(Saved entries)
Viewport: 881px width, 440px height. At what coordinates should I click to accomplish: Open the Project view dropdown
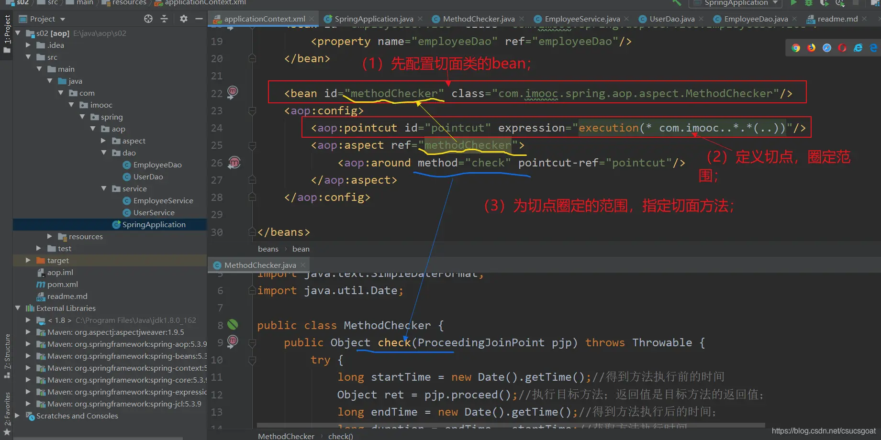pos(63,19)
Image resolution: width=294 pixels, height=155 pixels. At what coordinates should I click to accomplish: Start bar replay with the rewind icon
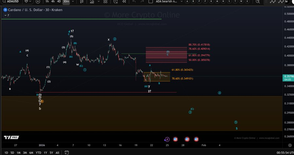click(x=124, y=2)
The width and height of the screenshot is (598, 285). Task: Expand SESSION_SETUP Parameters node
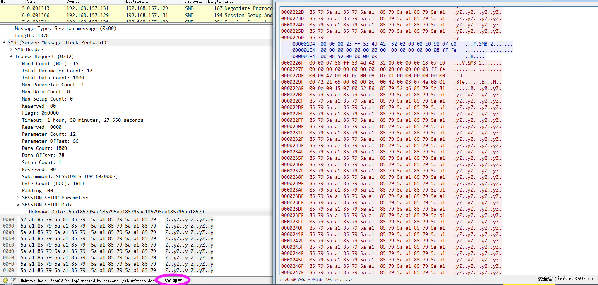pyautogui.click(x=18, y=198)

> **AIM OF THE EXERCISE**
The data needs to be reproduced exactly, please, apart from its pictures.

> **TASK RESULT**
Viewport: 881px width, 440px height. At what coordinates should I click to accomplish: Open the Project view dropdown
pos(63,19)
Image resolution: width=294 pixels, height=155 pixels. At what coordinates should I click to accomplish: Start bar replay with the rewind icon
click(x=124, y=2)
The width and height of the screenshot is (598, 285). Task: Expand SESSION_SETUP Parameters node
pyautogui.click(x=18, y=198)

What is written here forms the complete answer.